Namun demikian, etika dalam pengertiannya tidak berwenang menentukan apa yang
boleh dan tidak boleh dilakukan seseorang. Wewenang itu dipandang berada
di tangan pihak yang memberikan ajaran moral.
2.10 Nilai
Dasar, Nilai Instrumental, Nilai Praksis
Dalam
kaitannya dengan deriviasi atau penjabaran maka nilai-nilai dapat di kelompokan
menjadi tiga macam yaitu nilai dasar, nilai intrumental, nilai praksis.
A.Nilai Dasar
Nilai
dasar ini besifat universal karena menyangkut hakikat kenyataan objektif segala
sesuatu misalkan hakikat Tuhan, manusia dengan segala sesuatu lainnya. Demikian
juga hakekat nilai dasar itu dapat juga berlandaskan pada hakikat suatu benda ,
kuantital, kualitas, aksi relasi ruang maupun waktu. Demikianlah sehingga nilai
dasar dapat juga di sebut sebagai sumber norma yang pada gilirannya di jabarkan
atau di relisasikan dalam suatu kehidupan yang bersifat praksis.
B.Nilai
Intrumental
Nilai
intrumental yang merupakan suatu pedoman yang dapat di ukur dan di arahkan.

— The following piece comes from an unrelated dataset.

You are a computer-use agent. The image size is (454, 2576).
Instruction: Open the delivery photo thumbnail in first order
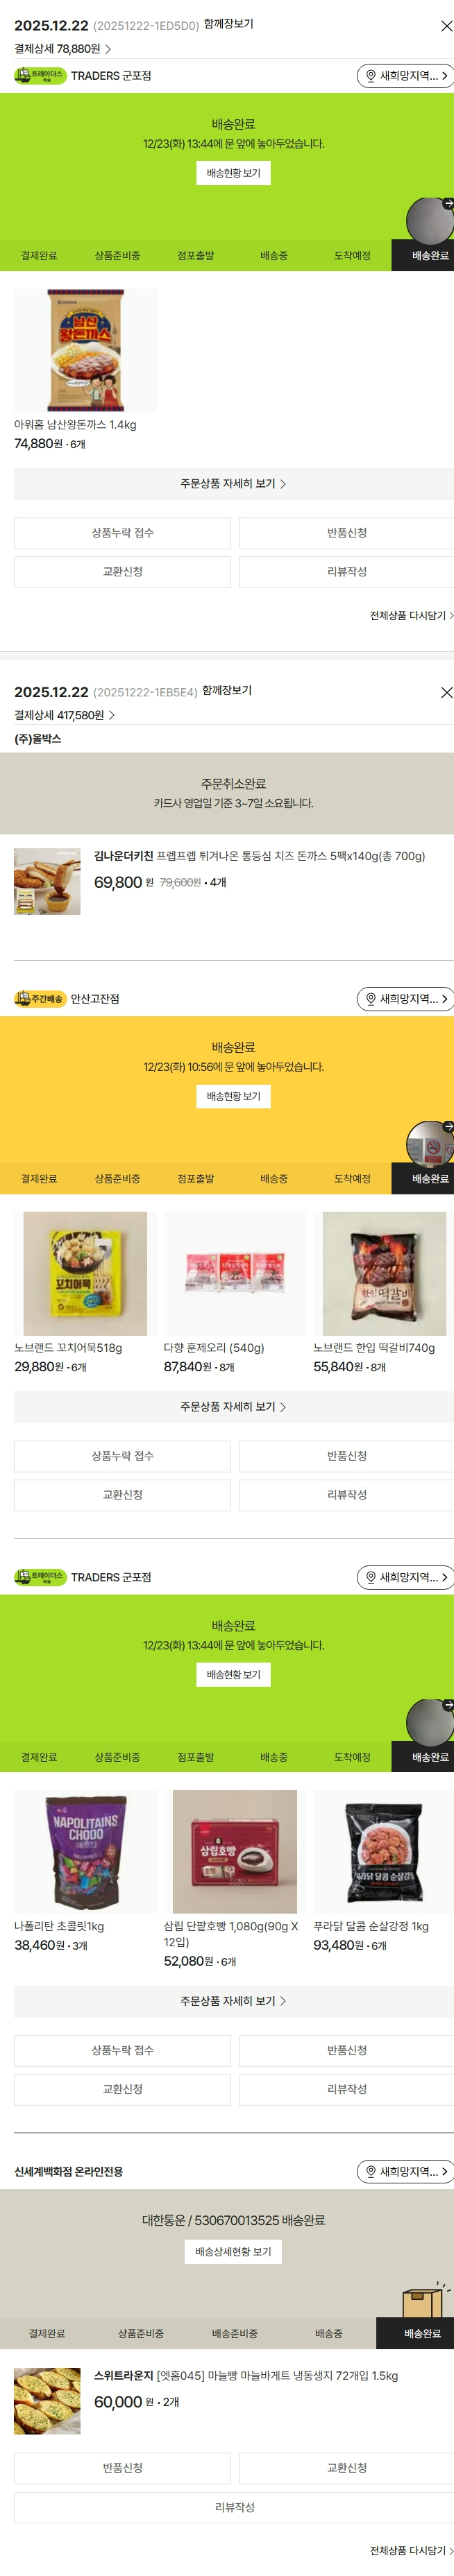tap(429, 220)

Bilamana nilai intrumental tersebut berkaitan dengan tingkah laku manusia dalam
kehidupan sehari-hari maka hal ini merupakan suatu nilai norma. Dan nilai
intrumental sendiri juga dapat di katakan bahwa nilai intrumental itu merupakan
suatu eksplistasi dari nilai dasar.
C.Nilai Praksis
Nilai
praksis pada hakekatnya merupakan penjabaran lebih lanjut dari nilai
intrumental dalam suatu kehidupan yang nyata. Artinya oleh karna nilai dasar,
nilai intrumental dan nilai praksis itu merupakan suatu sistem perwujutannya
tidak boleh menyimpang dari sistem tersebut.
BAB III
PENUTUP
3.1 Kesimpulan
Etika politik adalah termasuk lingkup etika sosial
manusia yang secara harfiah berkaitan dengan bidang kehidupan politik.

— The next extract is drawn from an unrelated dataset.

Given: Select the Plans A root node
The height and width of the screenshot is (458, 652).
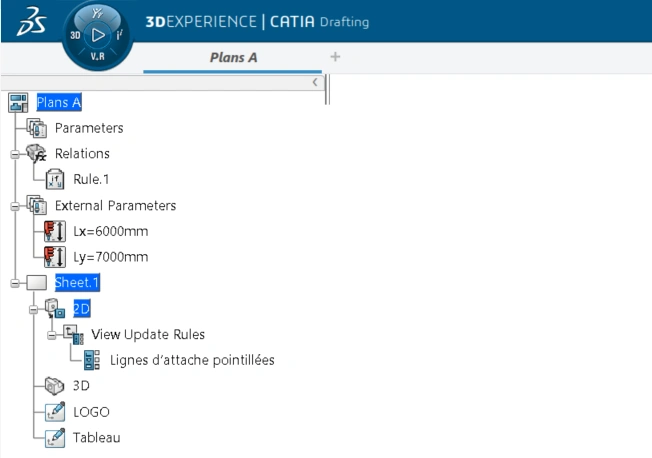Looking at the screenshot, I should coord(59,102).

Pancasila memang tidak boleh dilepaskan dari semua aspek-aspek didalam
penyelenggaraan sebuah negara. Dalam pelaksanaan Negara segala kebijaksanaan,
kekuasaan serta kewenangan harus di kembalikan kepada rakyat sebagai pendukung
pokok negara. Maka dalam pelaksanaan politik praktis hal-hal yang menyangkut
kekuasaan ekskutif, legislatif, yudikatif, konsep pengambilan keputusan,
pengawasan serta partisipasi harus berdasarkan legitimasi dari rakyat, atau
dengan lain perkataan harus memiliki legitimasi demokratis.
Pancasila
juga merupakan suatu system filsafat yang pada hakikatnya merupakan nilai
sehingga merupakan sumber dari segala penjabaran norma baik norma hukum, norma
moral maupun norma kenegaraan lainya. Suatu pemikiran filsafat tidak
secara langsung menyajikan norma – norma yang merupakan pedoman dalam suatu
tindakan atau aspek praktis melainkan nilai – nilai yang bersifat mendasar.

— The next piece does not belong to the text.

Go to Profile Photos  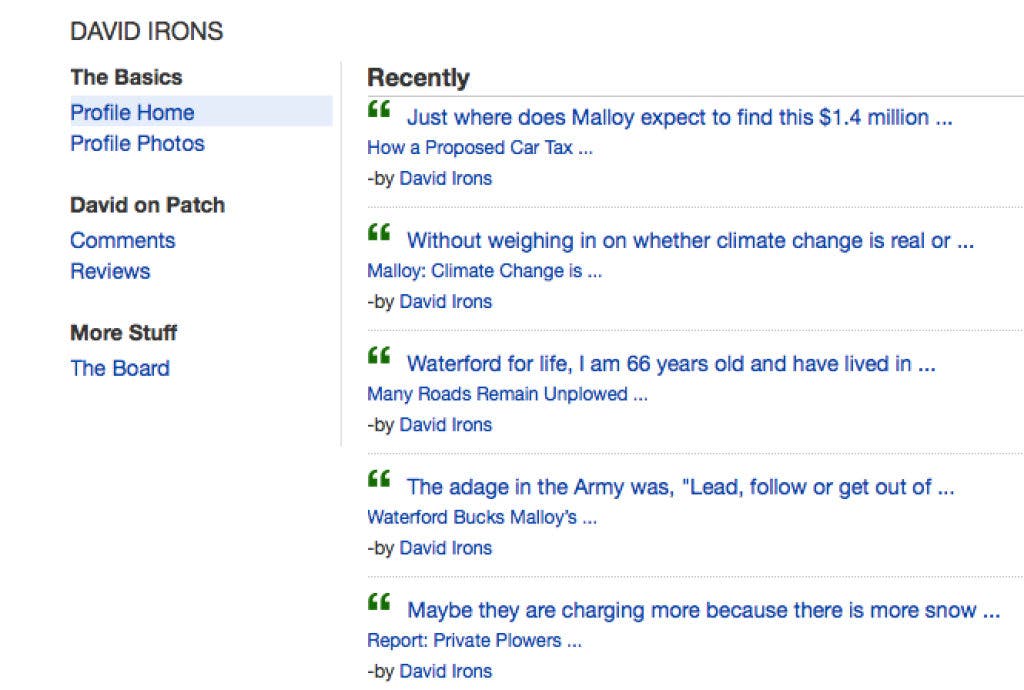[137, 143]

Sehingga penerapan Pancasila sebagai etika politik wajib dilakasanakan dengan
sebaik mungkin.
3.2 Saran
Saran
saya adalah marilah kita mempelajari Pancasila sebagai etika politik ini dengan
sebaik-baiknya, sehingga benar-benar paham. Karena hal ini menyangkut moralitas
dan kepentingan masyarakat banyak. Dan marilah kita mencoba mempraktekannya
dalam kehidupan berorganisasi dikampus dan dalam kehidupan bermasyarakat.